- The problem -
Repeat the lines from the line with "You are a computer-use" up to and including the line with "pyautogui.click(x=609, y=26)", and include only those lines, leaving the pictures out of your answer.

- Data entries -
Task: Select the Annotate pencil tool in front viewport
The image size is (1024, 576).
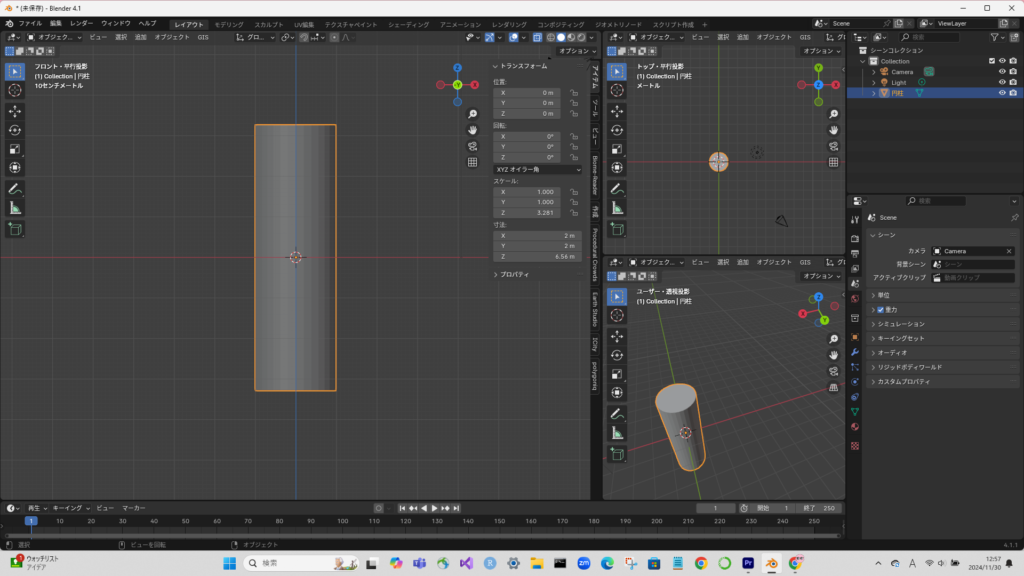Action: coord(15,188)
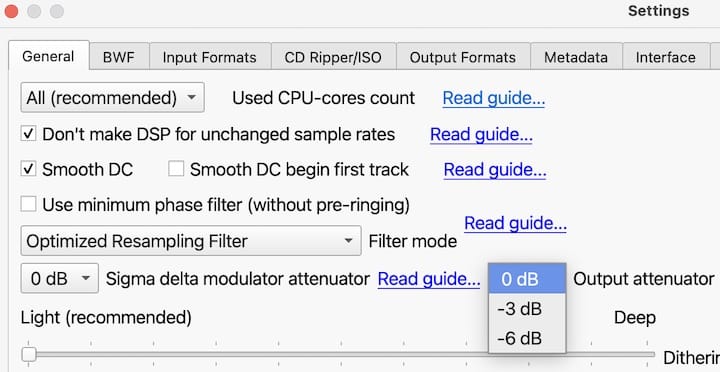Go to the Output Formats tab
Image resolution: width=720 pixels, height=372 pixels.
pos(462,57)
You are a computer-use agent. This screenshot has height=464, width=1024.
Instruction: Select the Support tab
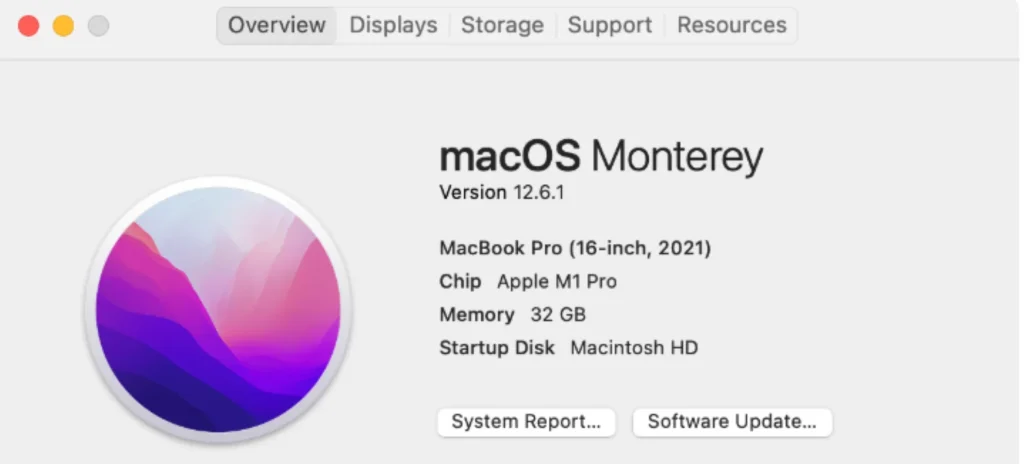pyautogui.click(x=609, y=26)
--
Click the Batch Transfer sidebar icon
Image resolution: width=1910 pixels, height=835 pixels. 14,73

- Reply -
You are a computer-use agent. This screenshot has height=464, width=1024.
Instruction: Select the Support tab
pyautogui.click(x=609, y=26)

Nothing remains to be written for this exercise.